#### [WHAT YOU WILL DO]
In the stretch from the start of the items through the line containing "[1085, 344]", swap "class title" for "class heading" and give those lines again with nothing else changed. Omit the pictures.

Dataset rows:
========
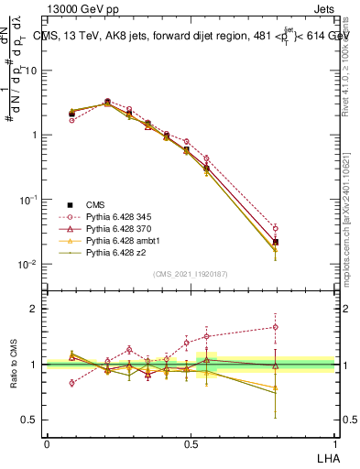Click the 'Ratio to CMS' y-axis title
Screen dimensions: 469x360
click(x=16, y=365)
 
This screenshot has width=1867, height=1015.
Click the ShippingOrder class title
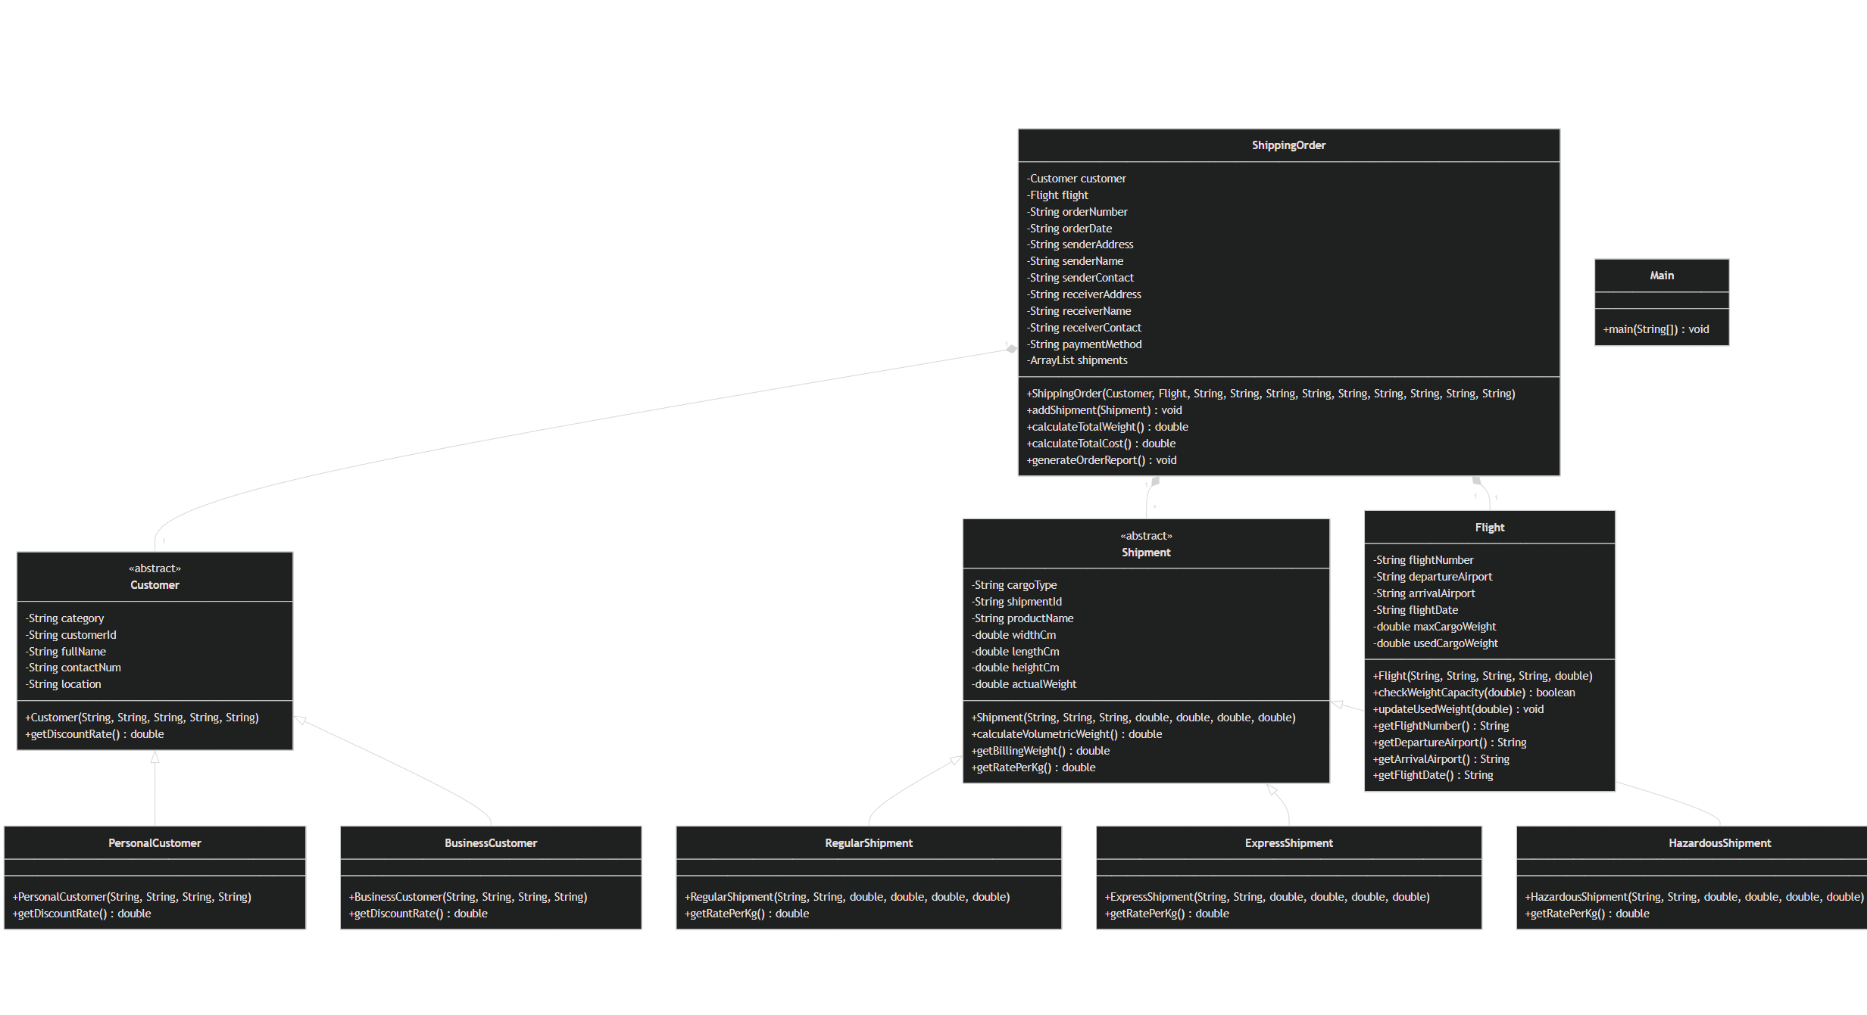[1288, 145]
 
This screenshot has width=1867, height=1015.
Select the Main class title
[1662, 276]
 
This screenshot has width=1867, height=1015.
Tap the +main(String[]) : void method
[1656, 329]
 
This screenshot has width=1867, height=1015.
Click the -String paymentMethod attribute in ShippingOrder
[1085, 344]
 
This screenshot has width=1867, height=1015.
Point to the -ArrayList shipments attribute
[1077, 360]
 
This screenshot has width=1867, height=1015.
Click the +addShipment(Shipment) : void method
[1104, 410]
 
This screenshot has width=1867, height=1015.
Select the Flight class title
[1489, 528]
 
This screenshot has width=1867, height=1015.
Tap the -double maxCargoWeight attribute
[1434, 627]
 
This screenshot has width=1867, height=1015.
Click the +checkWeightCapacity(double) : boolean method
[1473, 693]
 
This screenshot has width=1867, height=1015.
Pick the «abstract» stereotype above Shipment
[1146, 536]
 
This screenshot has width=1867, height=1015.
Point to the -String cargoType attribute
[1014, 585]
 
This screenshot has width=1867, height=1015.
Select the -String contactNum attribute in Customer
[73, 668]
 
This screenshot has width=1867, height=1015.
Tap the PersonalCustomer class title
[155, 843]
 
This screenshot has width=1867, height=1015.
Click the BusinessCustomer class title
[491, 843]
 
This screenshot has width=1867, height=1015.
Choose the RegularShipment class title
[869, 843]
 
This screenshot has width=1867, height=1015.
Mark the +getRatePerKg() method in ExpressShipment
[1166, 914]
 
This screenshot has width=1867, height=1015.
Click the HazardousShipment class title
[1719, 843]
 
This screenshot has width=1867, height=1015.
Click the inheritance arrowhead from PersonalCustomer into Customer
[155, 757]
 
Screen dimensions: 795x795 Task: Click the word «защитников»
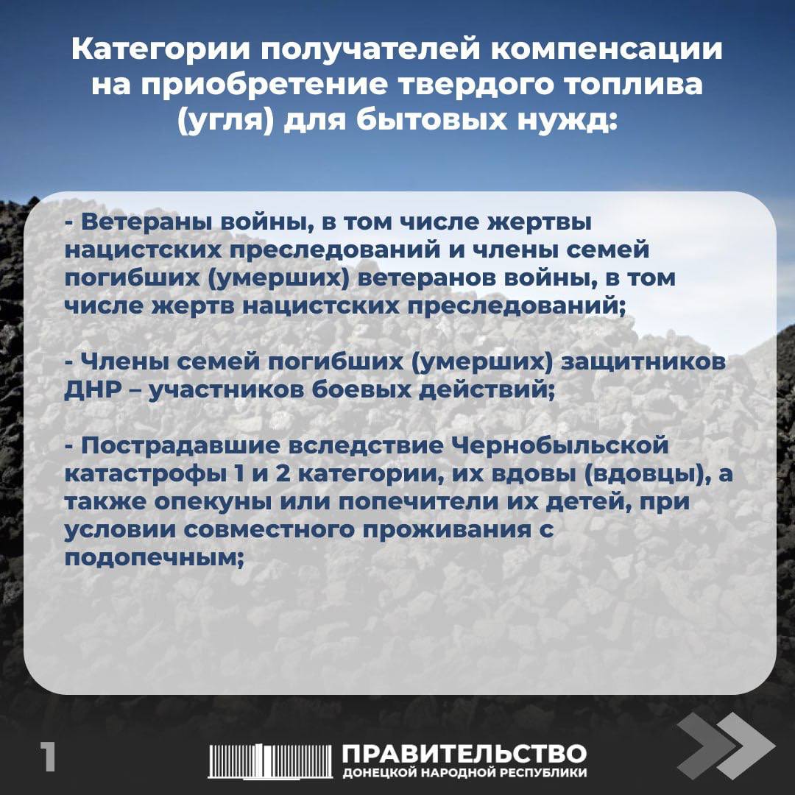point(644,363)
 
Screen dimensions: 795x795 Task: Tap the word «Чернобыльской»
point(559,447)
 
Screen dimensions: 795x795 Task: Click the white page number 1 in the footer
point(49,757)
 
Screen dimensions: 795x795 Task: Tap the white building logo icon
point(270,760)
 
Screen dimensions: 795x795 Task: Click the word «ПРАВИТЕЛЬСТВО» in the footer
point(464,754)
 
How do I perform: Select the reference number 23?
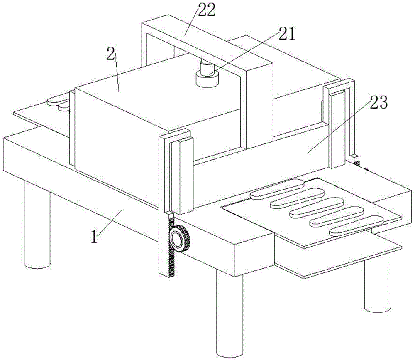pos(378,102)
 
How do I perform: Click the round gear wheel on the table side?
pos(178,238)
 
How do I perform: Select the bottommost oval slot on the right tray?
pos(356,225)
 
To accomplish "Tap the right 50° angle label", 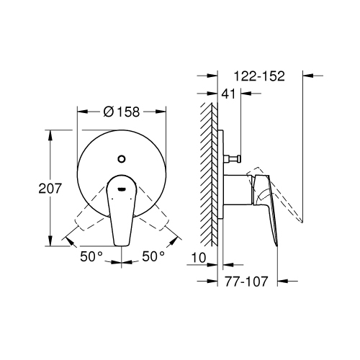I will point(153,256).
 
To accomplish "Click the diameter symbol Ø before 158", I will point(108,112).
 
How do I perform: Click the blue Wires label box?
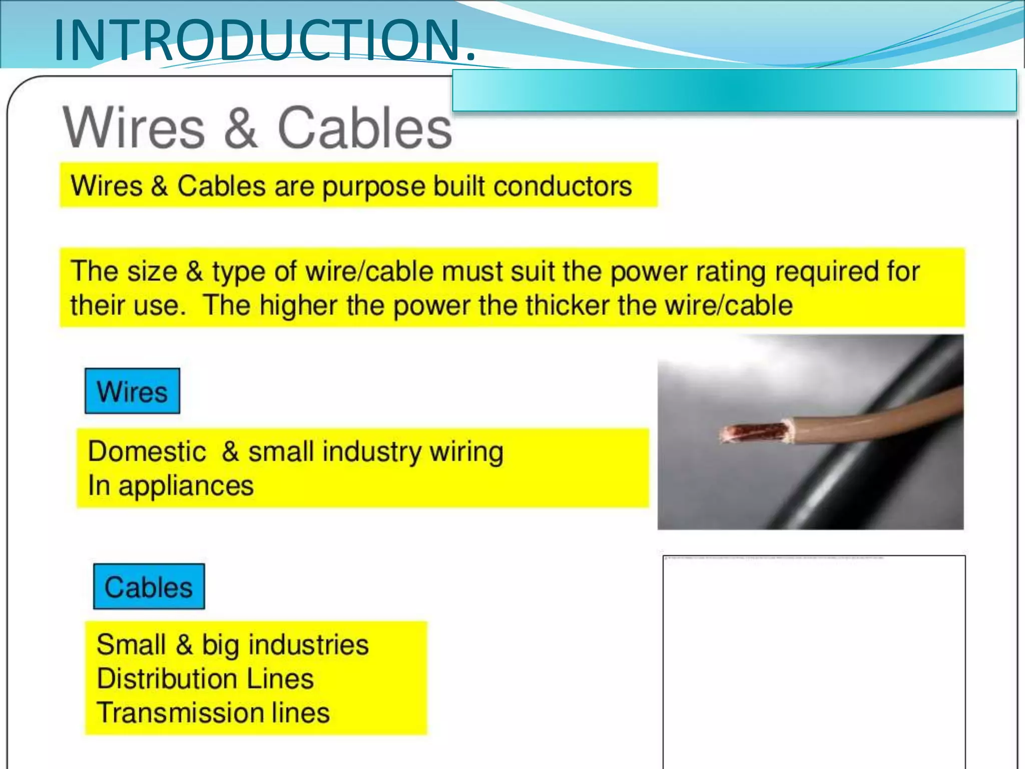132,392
========
#### [RESPONSE TO THE TASK]
Click the 'Ratio to CMS' y-axis title
Screen dimensions: 469x360
click(x=16, y=365)
 
This screenshot has width=1867, height=1015.
Click the ShippingOrder class heading
[1288, 145]
 
This screenshot has width=1867, height=1015.
Select the Main class heading
[1662, 276]
 
This screenshot has width=1867, height=1015.
Tap the +main(String[]) : void method
[1656, 329]
 
This screenshot has width=1867, height=1015.
Click the -String paymentMethod attribute in ShippingOrder
[1085, 344]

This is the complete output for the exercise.